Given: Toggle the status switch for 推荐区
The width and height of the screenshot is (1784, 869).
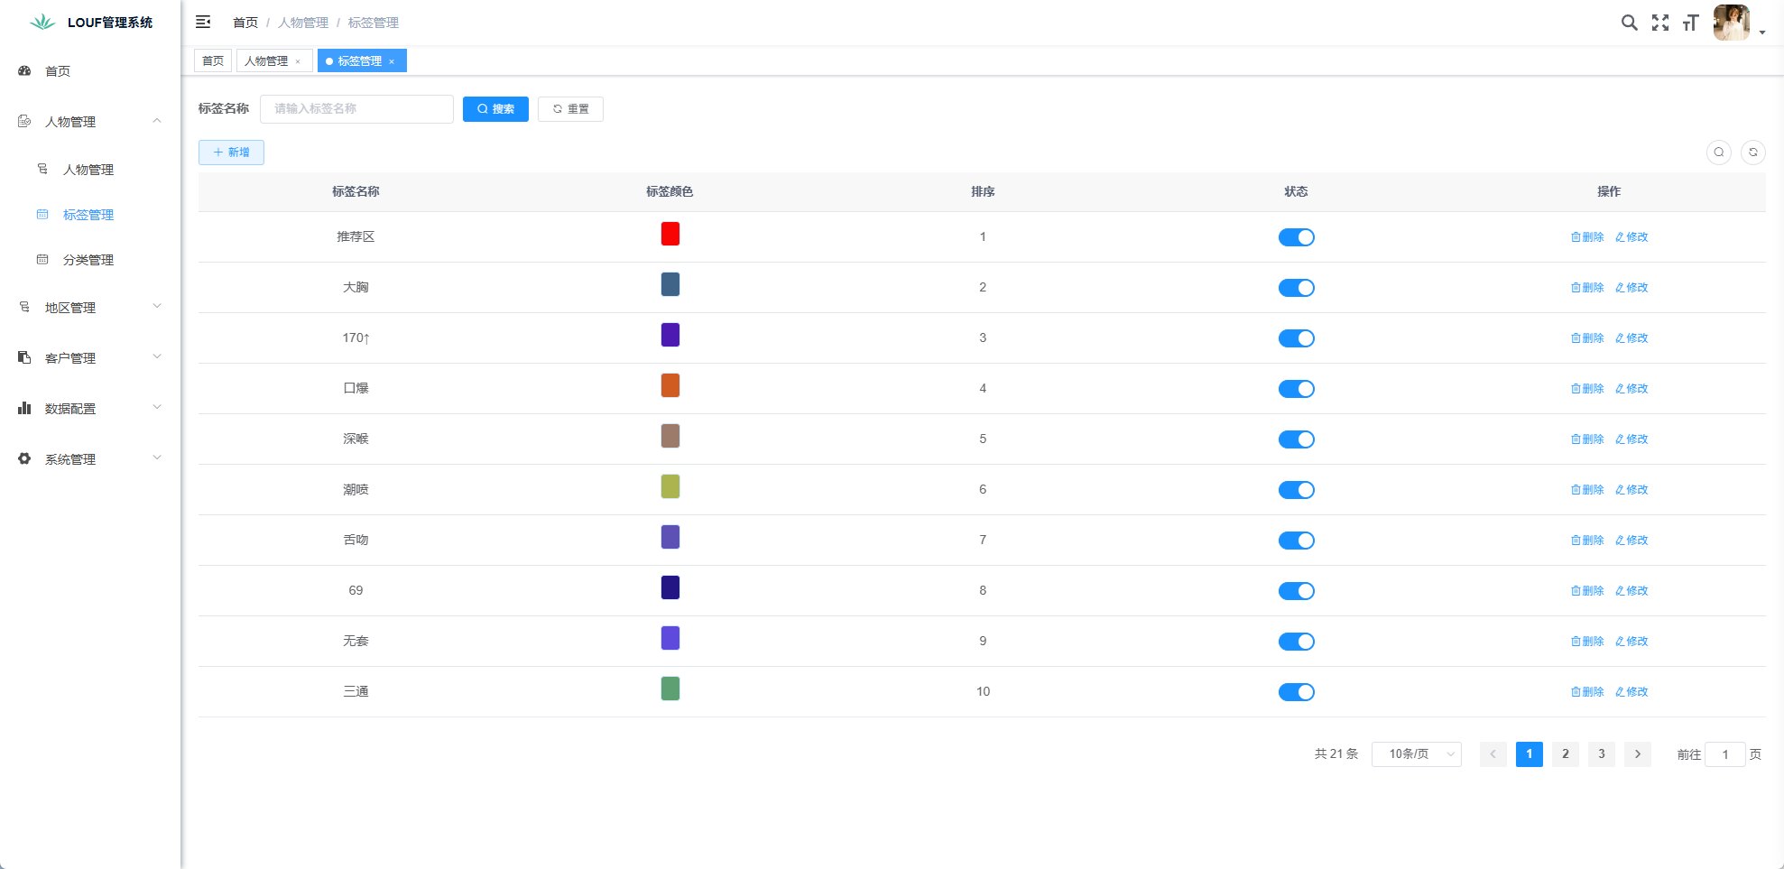Looking at the screenshot, I should point(1296,237).
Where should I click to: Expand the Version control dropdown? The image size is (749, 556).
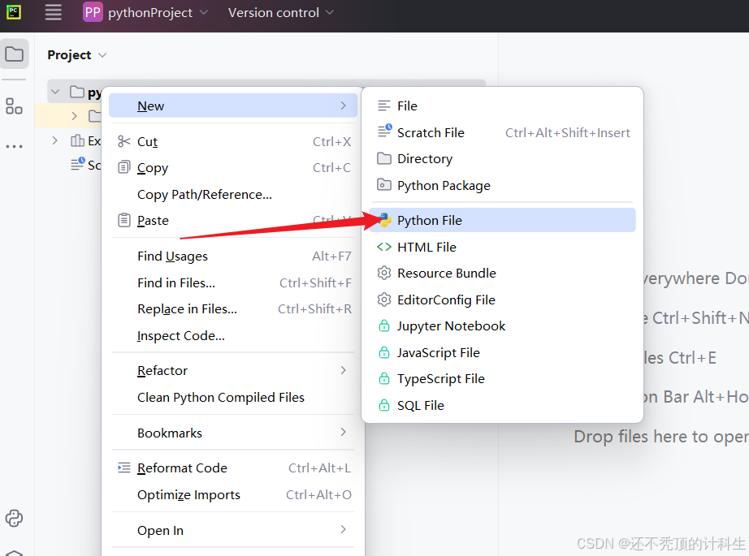[281, 12]
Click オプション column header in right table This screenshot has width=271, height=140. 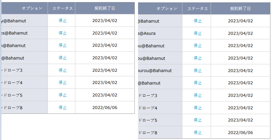click(x=167, y=9)
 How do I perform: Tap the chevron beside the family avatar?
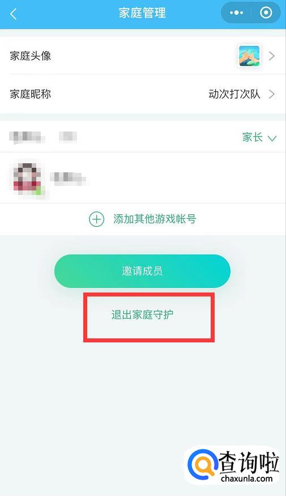click(x=272, y=56)
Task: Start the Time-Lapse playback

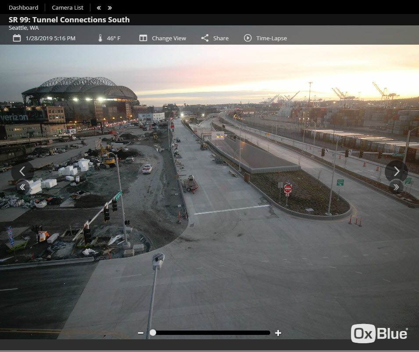Action: (265, 38)
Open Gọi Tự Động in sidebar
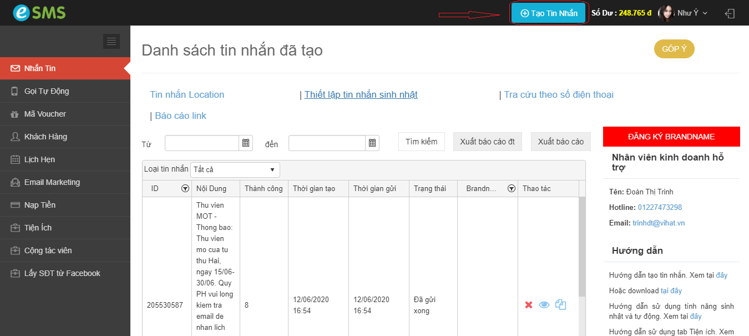 coord(47,91)
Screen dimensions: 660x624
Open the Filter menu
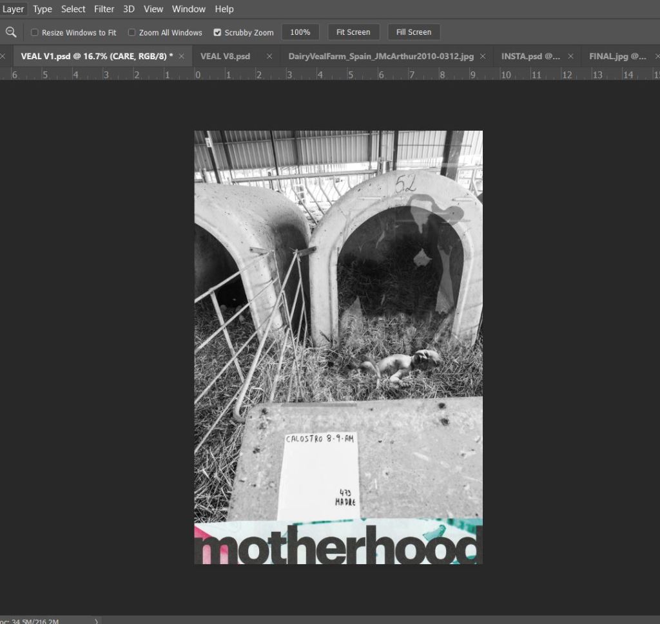pyautogui.click(x=104, y=9)
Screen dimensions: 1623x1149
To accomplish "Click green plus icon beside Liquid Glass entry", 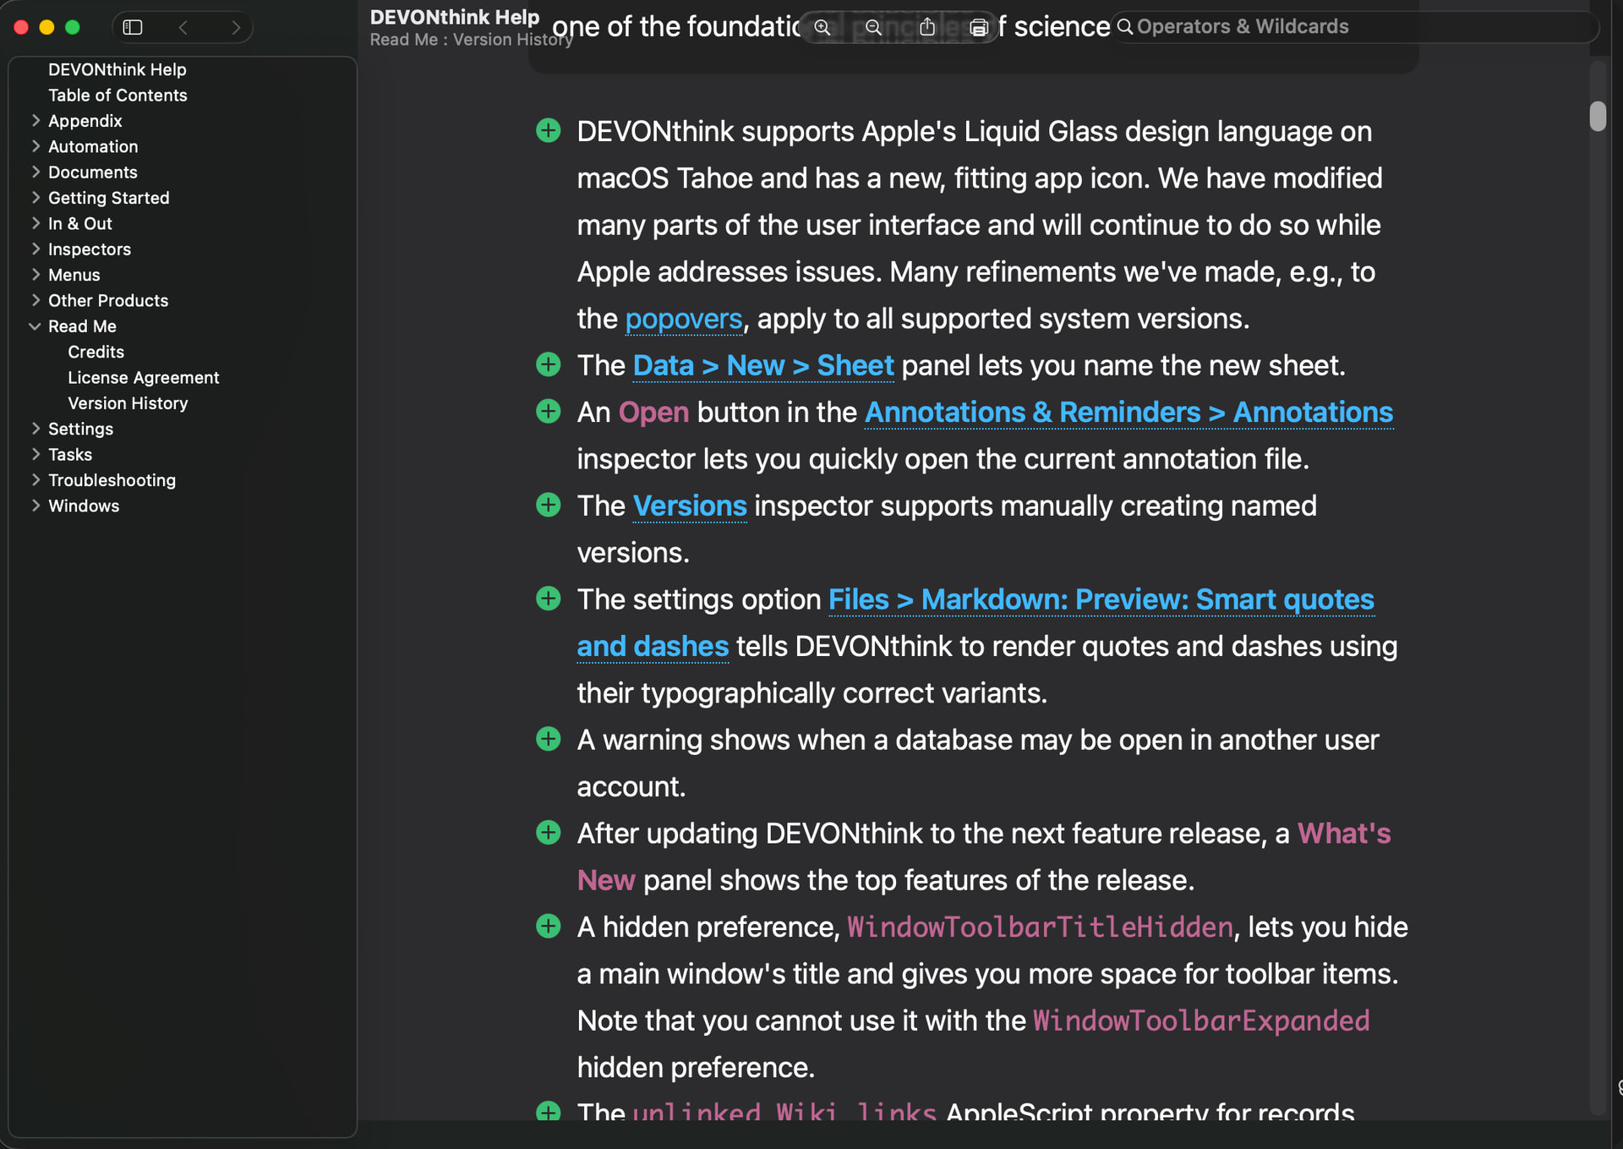I will coord(549,131).
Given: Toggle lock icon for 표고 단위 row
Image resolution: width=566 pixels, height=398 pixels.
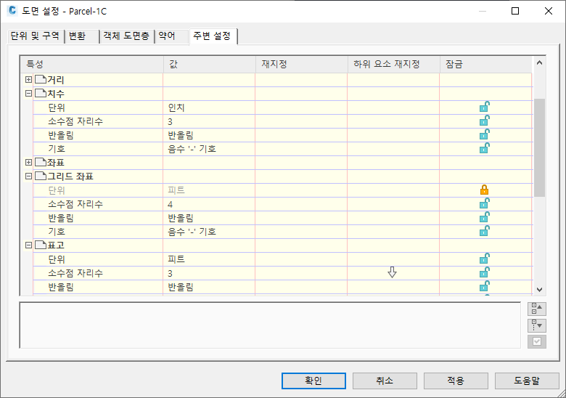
========================================================================
Please copy out each line of the material that holds the string "Given".

◆ Your solution ◆
Given: Toggle the status switch for 推荐区
Given: Toggle lock icon for 표고 단위 row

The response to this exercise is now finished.